## Teks yang Diberikan
□ □ □ □

MOJOK.CO – Madiun menjadi tempat kelahiran banyak perguruan pencak silat. Selain PSHT, wilayah ini juga jadi tempat kelahiran Ikatan Keluarga Silat Putra Indonesia (IKSPI) Kera Sakti. Sesuai namanya, logo perguruan ini berlambang pendekar dan seekor kera.
Umurnya memang terbilang muda ketimbang sejumlah perguruan pencak silat di Indonesia. IKSPI Kera Sakti berdiri pada 15 Januari 1980 di Kota Madiun. Sosok pencetusnya yakni lelaki bernama Raden Totong Kiemdarto. Orang di perguruan ini menyebutnya sebagai Guru Besar.
Totong Kiemdarto lahir di Madiun pada 20 Oktober 1950. Ia merupakan keturunan pasangan Raden Mas Sukiman Prawirosuyo dan Raden Ayu Supanti. Ibunya merupakan trah keturunan bangsawan Mangkunegara.
Namun ada kisah unik dalam perjalanan hidup Totong yang membuatnya menciptakan pencak silat yang kental nuansa Kungfu. Ketua Umum IKSPI Kera Sakti, Bambang Sunarja mengungkapkan bahwa Guru Besar sejak kecil dititipkan ke saudara ibunya yang bernama Raden Mas Sentardi.
“Raden Mas Sentardi itu punya seorang istri keturunan Tionghoa bernama Oi Kiem Lian Niu,” terangnya pada video profil perguruan di kanal YouTube Balaekor.
Nama Raden Totong Kiemdarto juga merupakan pemberian dari orang tua angkatnya tersebut. Tumbuh di keluarga yang kental dengan budaya Tionghoa banyak memengaruhi hidup Guru Besar.
Sejak kecil ia memang punya ketertarikan kepada olahraga beladiri. Hal lain yang memperkuat hobi tersebut adalah kegemarannya menonton film-film Kungfu yang kala itu banyak diputar di bioskop sekitar Madiun.
“Beliau memang pernah ikut beberapa beladiri di Madiun seperi kempo, pencak silat, dan beberapa perguruan lain. Namun belum pernah sah menjadi anggota salah satu perguruan itu,” terang Bambang.
Kera sakti memiliki sebuah padepokan megah di Madiun
Totong juga sempat mendalami ilmu beladiri di berbagai kota selain Madiun. Ia belajar beragam ilmu termasuk kanuragan ke berbagai kiai.
Sampai akhirnya ia pulang ke kampung halaman untuk membuka latihan beladiri di rumah pribadinya. Mulanya, ajaran Kera Sakti hanya untuk kalangan kerabat dan orang dari lingkungan sekitar Totong. Banyaknya peminat, akhirnya membuat para murid yang telah menimba ilmu ia izinkan untuk membuka perguruan serupa di tempat lain.

□ □ □ □

## Tantangan
**1)** Menurut teks tentang sejarah IKSPI Kera Sakti, apa yang membuat Totong akhirnya mengizinkan murid-muridnya membuka perguruan serupa di tempat lain? Jelaskan dalam satu hingga tiga kalimat.
**2)** Teruskan teks tentang sejarah IKSPI Kera Sakti dari kalimat terakhirnya.

## Data yang Diberikan
□ □ □ □

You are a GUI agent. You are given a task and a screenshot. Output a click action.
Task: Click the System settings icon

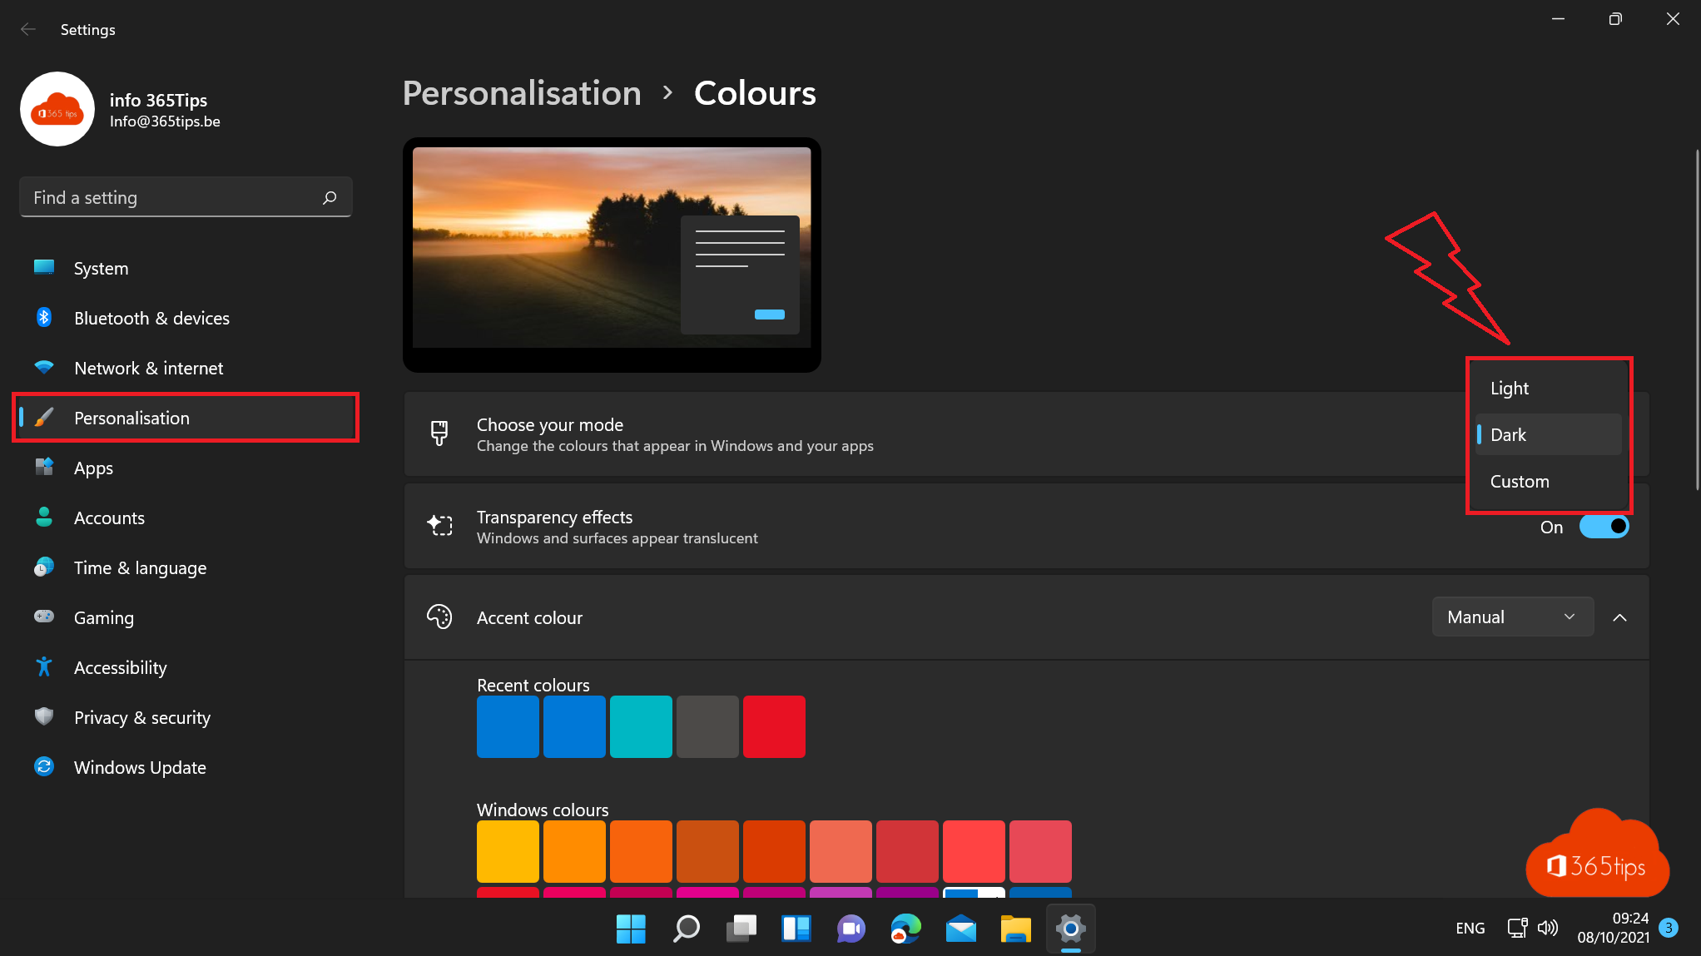(x=42, y=268)
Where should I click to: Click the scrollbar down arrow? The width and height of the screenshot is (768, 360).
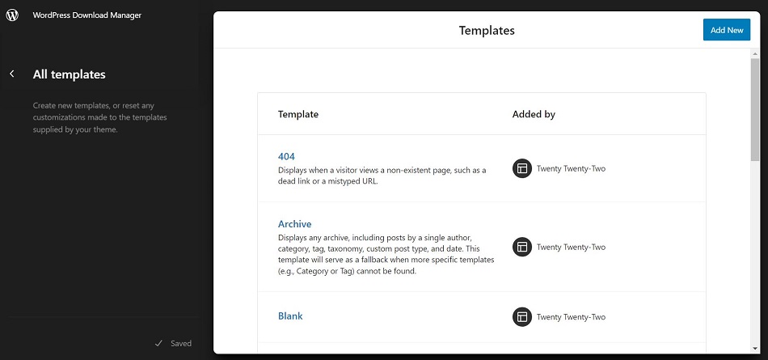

□ □ □ □

## Jawaban Setiap Tugas
**1)** Pada mulanya Totong membuka latihan beladiri di rumah pribadinya. Ajaran Kera Sakti saat itu hanya diberikan kepada kerabat dan orang dari lingkungan sekitarnya. Karena banyak peminat, Totong akhirnya mengizinkan para murid yang telah menimba ilmu untuk membuka perguruan serupa di tempat lain.

**2)**
“Perlahan perguruan ini mendapat penerimaan masyarakat,” terang lelaki yang sudah bergabung Kera Sakti sejak usia SMP tersebut.
Pada hakikatnya, banyak ilmu dari Kera Sakti yang mengambil referensi dari ajaran Islam. Namun Bambang menerangkan bahwa hal itu berada pada tataran keilmuan, bukan ajaran. Sehingga perguruan ini terbuka untuk semua kalangan agama.
Penggunaan nama dan logo yang melambangkan sosok kera punya latar belakang filosofis. Bambang berujar bahwa ada jurus bernama kera sakti di perguruan ini. Selain itu, kera memang terkenal sebagai hewan yang cerdik.
“Sementara di cerita pewayangan, (kera) Hanoman itu Senopati yang bisa mengalahkan Dasamuka. Dan gerakan yang diambil, berdasarkan kecerdasan dan kegesitan kera,” jelasnya.
Perjalanan perguruan ini terus berlanjut, bahkan sampai sosok pendirinya meninggal. Raden Totong Kiemdarto meninggal pada 24 Desember 1997. Beberapa hari setelah momen besar perguruan ini terjadi.
“Pada 21 Desember itu ada Mubes Kedua perguruan ini. Saat itu saya terpilih menjadi ketua harian untuk kedua kalinya. Beberapa hari kemudian, Pak Totong itu sakit. Tanggal 24 malam beliau meninggal dunia,” terangnya.
Setelah beliau meninggal, Bambang melanjutkan perkembangan perguruan. Salah satu tonggaknya ditandai dengan berdirinya sebuah padepokan megah di Madiun. Padepokan pencak silat yang menurut Bambang tergolong paling megah di Indonesia.
Sebagai informasi, perguruan ini memiliki lima tingkatan yakni tingkat dasar I sabuk hitam dengan lama latihan enam bulan, tingkat dasar II sabuk kuning dengan lama latihan enam bulan, warga tingkat I sabuk biru dengan lama latihan satu tahun, warga tingkat II sabuk merah, dan warga tingkat III sabuk merah strip merah.